Most COI studies focus on a single disease (e.g., cancer), condition (e.g., brain injury) or class of health problems (e.g., accidents). But several studies have sought to calculate the overall cost of illness in the U.S. using a standardized method across all diseases (Rice et al. 1980). More recently, at the request of Congress, the NIH has sought to assemble COI estimates for specific diseases and compare how these might relate to NIH research funding by disease (Kirschstein 2000).

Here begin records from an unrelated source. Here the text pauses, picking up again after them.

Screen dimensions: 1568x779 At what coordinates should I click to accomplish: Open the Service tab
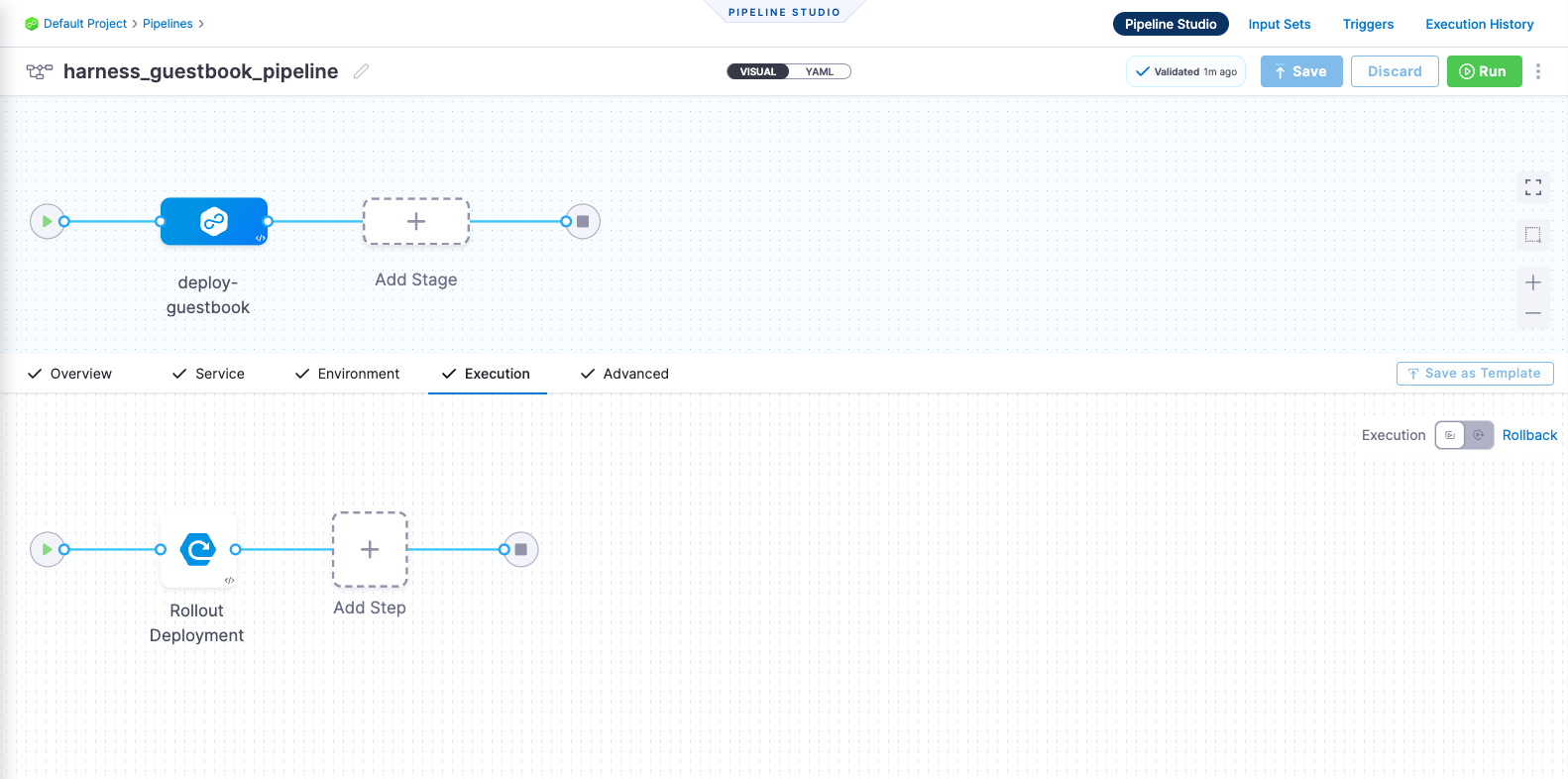(x=209, y=374)
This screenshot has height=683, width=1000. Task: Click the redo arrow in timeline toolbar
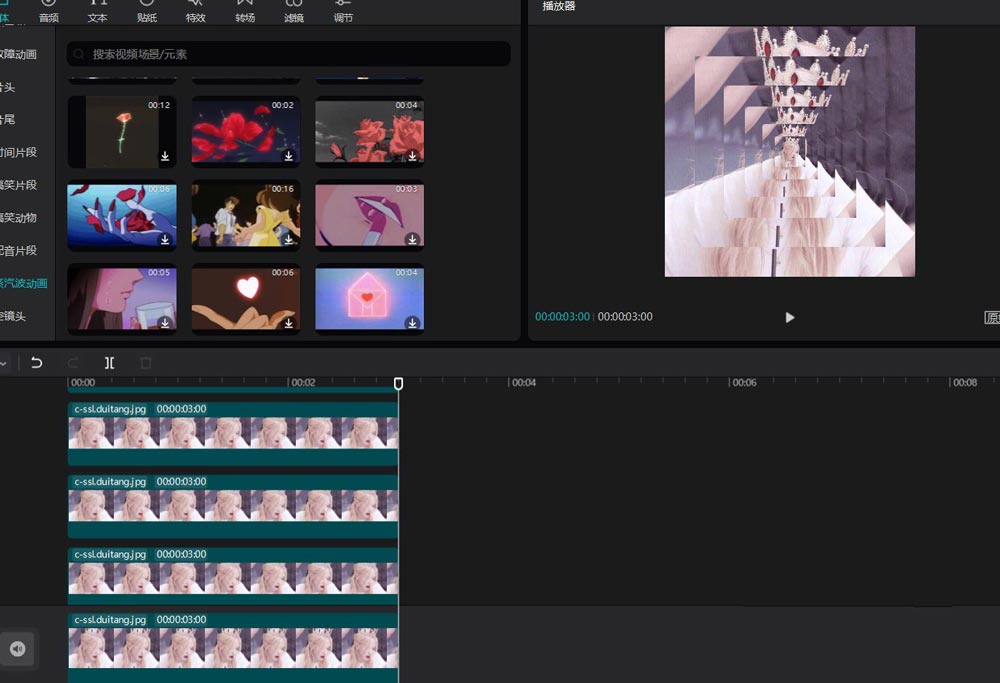(73, 363)
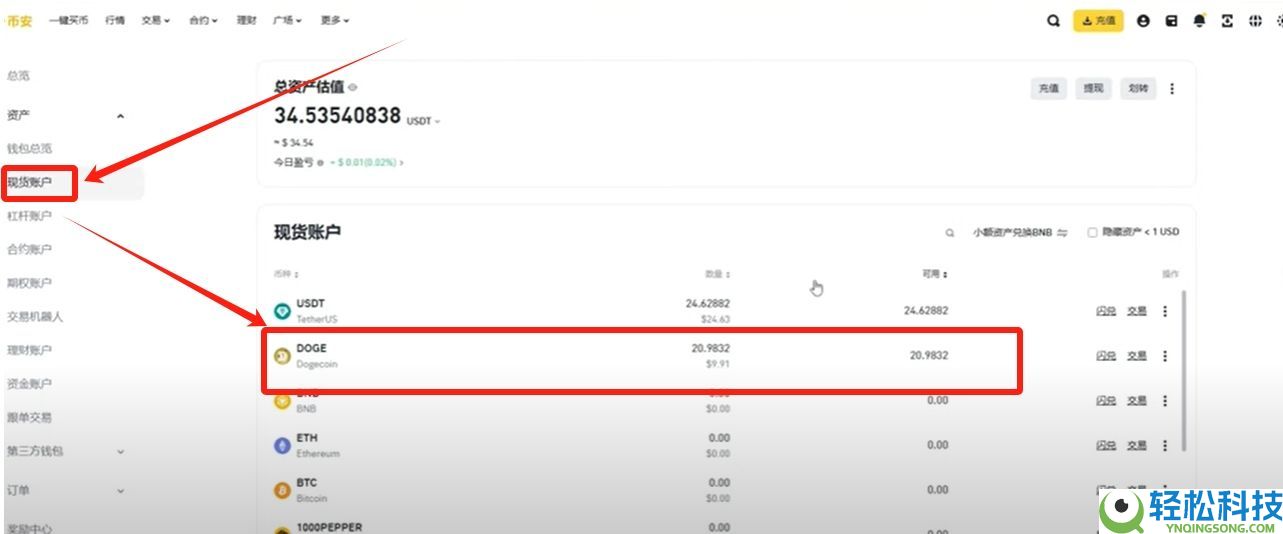Click the search magnifier in top navigation

point(1053,21)
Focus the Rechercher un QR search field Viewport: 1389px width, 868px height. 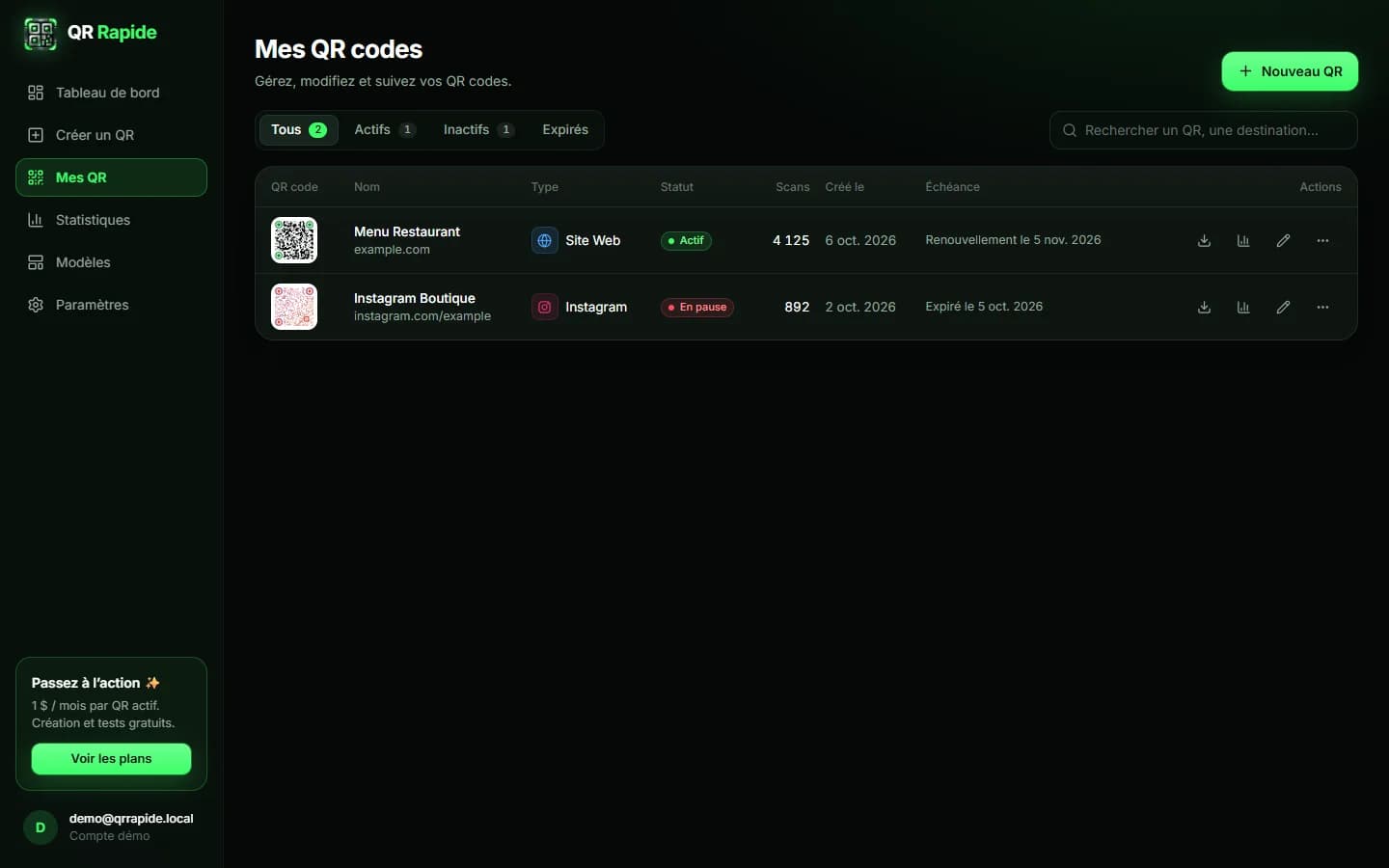pyautogui.click(x=1203, y=130)
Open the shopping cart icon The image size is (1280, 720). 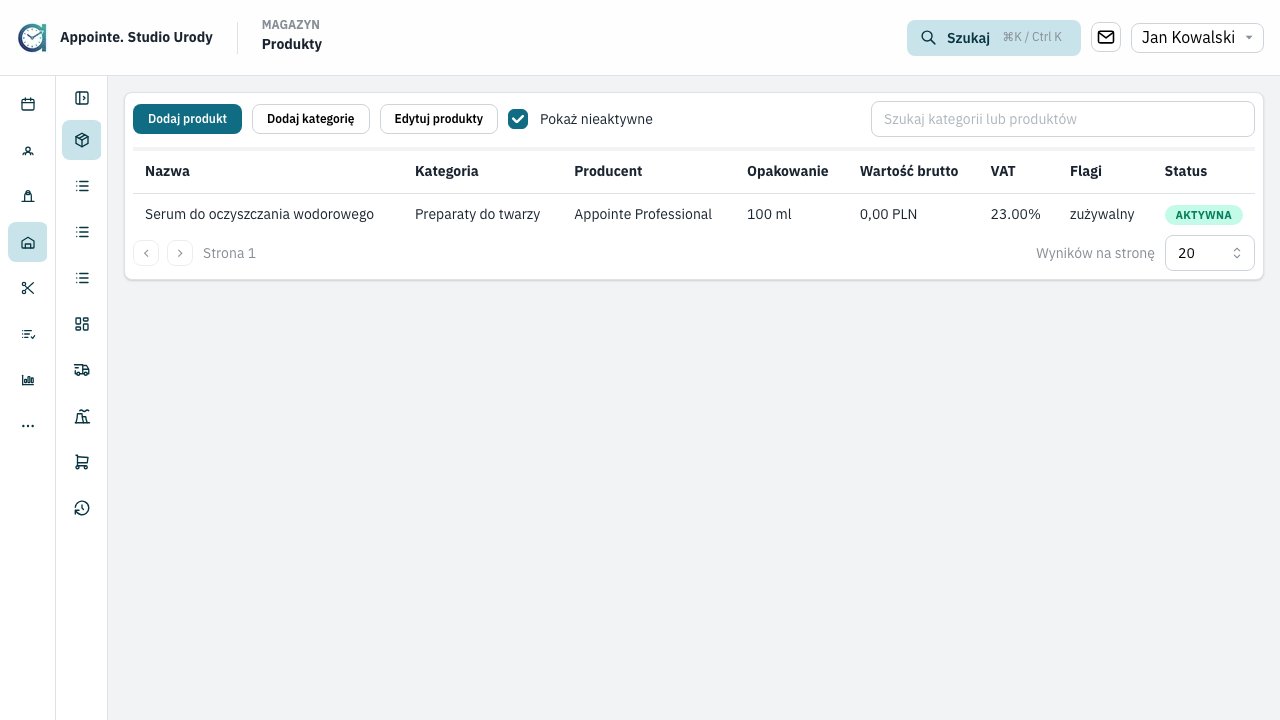(x=82, y=462)
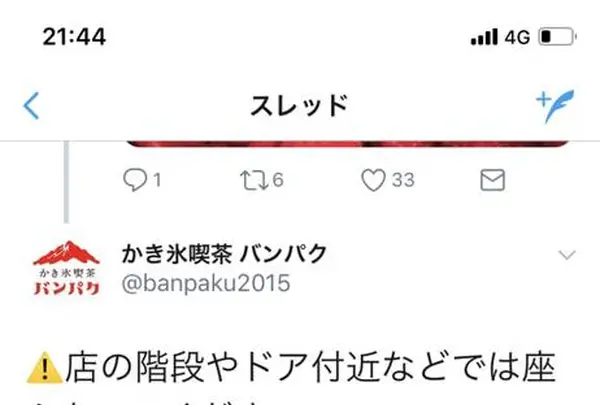
Task: Tap the retweet count showing 6
Action: tap(278, 180)
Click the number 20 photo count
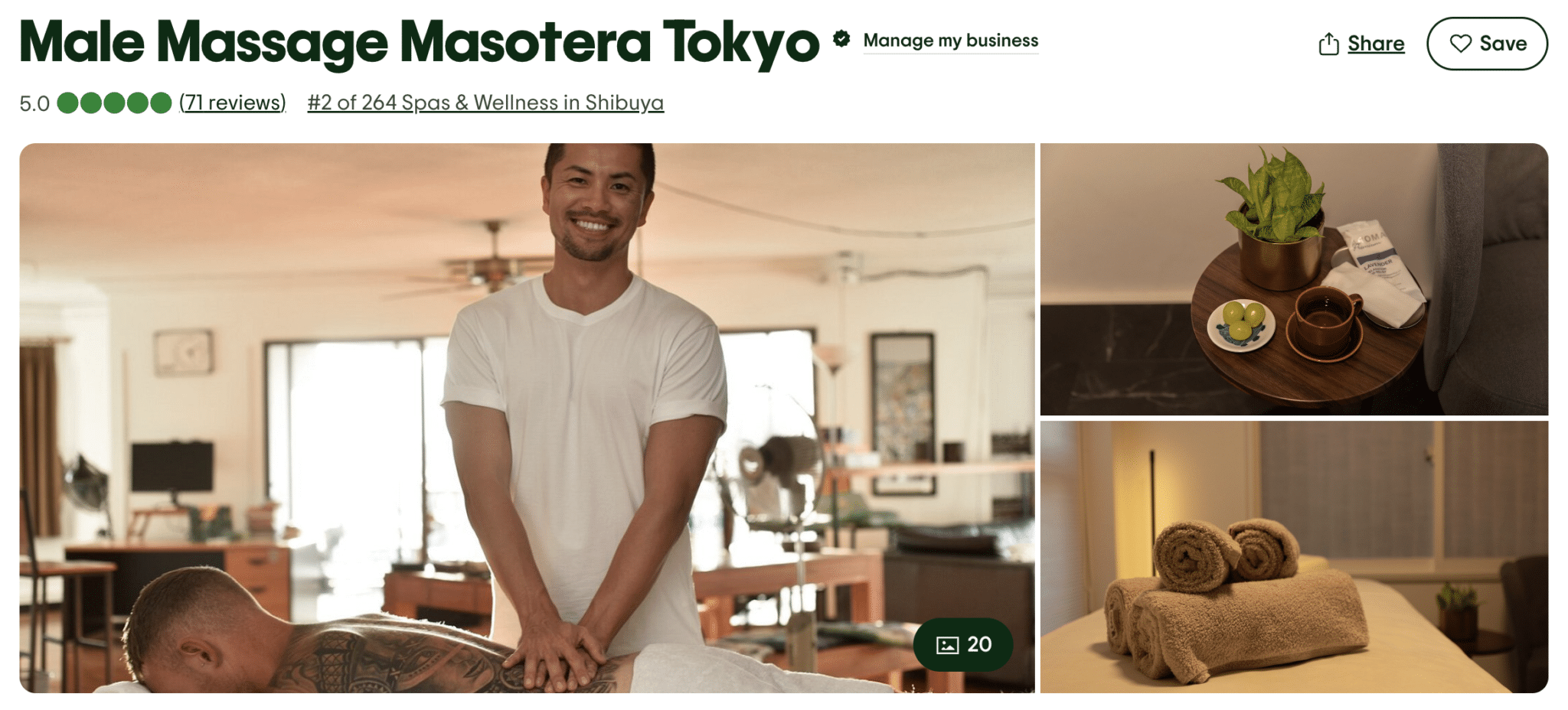Screen dimensions: 1568x710 click(x=979, y=645)
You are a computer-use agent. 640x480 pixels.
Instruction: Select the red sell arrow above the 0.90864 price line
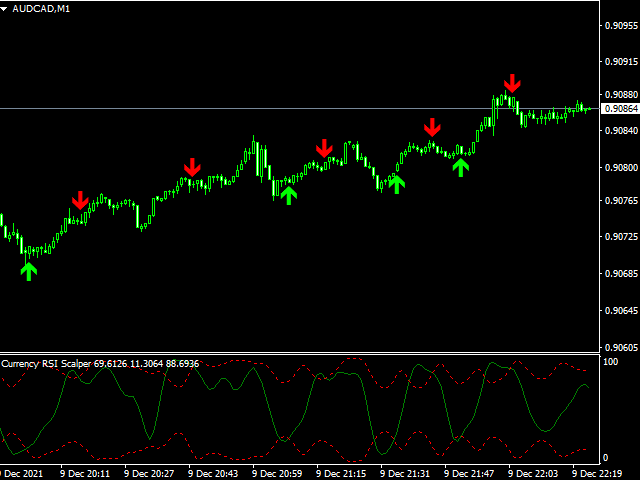point(512,83)
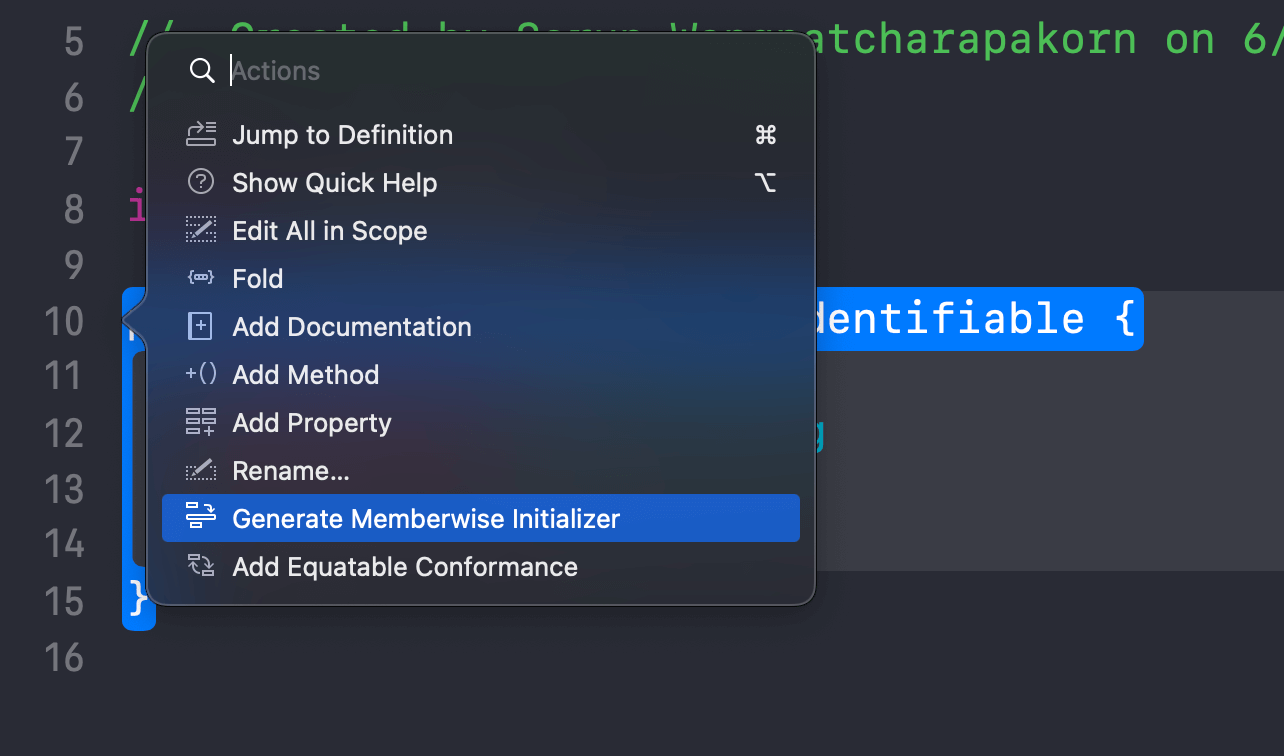This screenshot has width=1284, height=756.
Task: Click the Show Quick Help question mark icon
Action: click(201, 183)
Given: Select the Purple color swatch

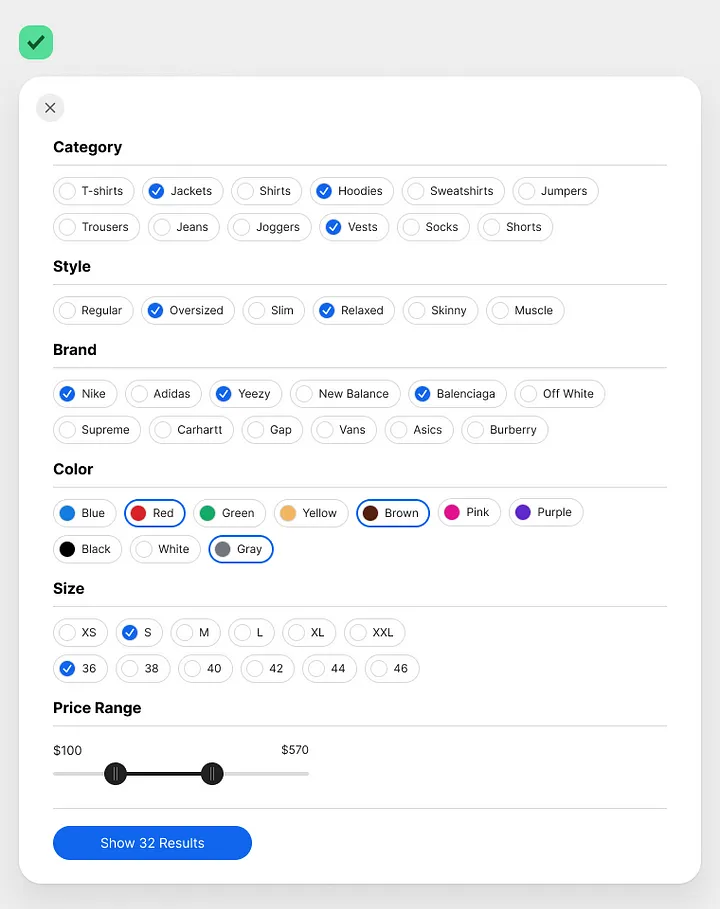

However, it is difficult to arrive at a composite estimate in this “bottoms up” fashion both because methodologies across various studies differ greatly and because in some cases, the studies overlap in the costs being measured. This is particularly problematic for conditions that are correlated, such as smoking and drinking. If one merely compares health costs for smokers compared to those of non-smokers, the entire difference should not be attributed exclusively to smoking since at least some may be related to other risk-taking behaviors more common among smokers than non-smokers; the same limitation applies to estimating the cost of excess alcohol use, but too often this caution is ignored so that there inevitably would be double-counting if one merely added the estimated cost of drinking from one study to the estimated cost of smoking from another. Thus, the most meaningful estimates of the aggregate cost of illness apply a standardized methodology and data sources to the full range of health conditions to arrive at an estimate that is collectively exhaustive without duplication:

 

  • Dorothy P. Rice. 1966. Estimating the Cost of Illness: Health Economics Series No. 6. PHS Pub. No. 947-6 (Washington, D.C.: U.S. Government Printing Office). Economist Dorothy Rice pioneered the first national estimates of the cost of illness in the U.S. for the year 1963, establishing the conceptual framework and a basic methodology that was replicated in many subsequent studies.
  • Dorothy P. Rice. Estimating the Cost of Illness. American Journal of Public Health 57(3): 424-440. This is an abbreviated version of her PHS monograph that focused on estimating the single year cost of illness, i.e., not accounting for the lifetime mortality losses of decedents in 1963, but instead including only their losses during 1963. In 1963, the estimated total cost of illness was $46.3 billion ($22.5B in direct costs, $21.0B in morbidity losses, and $2.7B for annual mortality losses).
  • Dorothy P. Rice and Barbara S. Cooper. The Economic Cost of Illness Revisited, Social Security Bulletin 39(2) (Feb. 1976), 21-36. [Abstract]. This updated the original Rice estimates to 1972. In 1972, the estimated total cost of illness was $188 billion: $75 billion for direct costs, $42 billion for morbidity, and $71 billion for lifetime mortality losses among 1972 decedents.
  • Dorothy Rice, Thomas A. Hodgson and Andrea Kopstein. The Economic Costs of Illness: A Replication and Update. Health Care Financing Review 7, No. 1 (Fall 1985): 61-80. [Abstract] This article gives the total cost of illness in the U.S. in 1980. In 1980, the estimated total economic costs of illness were $455 billion: $211 billion for direct costs, $68 billion for morbidity, and $176 billion for mortality.
  • Samuel A. Mitchell and John A. Virts. Health Care Cost Containment: What is Too Much? Health Affairs Winter 1986: 112-120 (pdf). Exhibit 1 in this article shows that while direct costs of illness as a percent of GDP rose from 1963 to 1972 to 1980, indirect costs (both mortality and morbidity losses) were declining, resulting in a small reduction in the overall burden of illness in the U.S. over this period.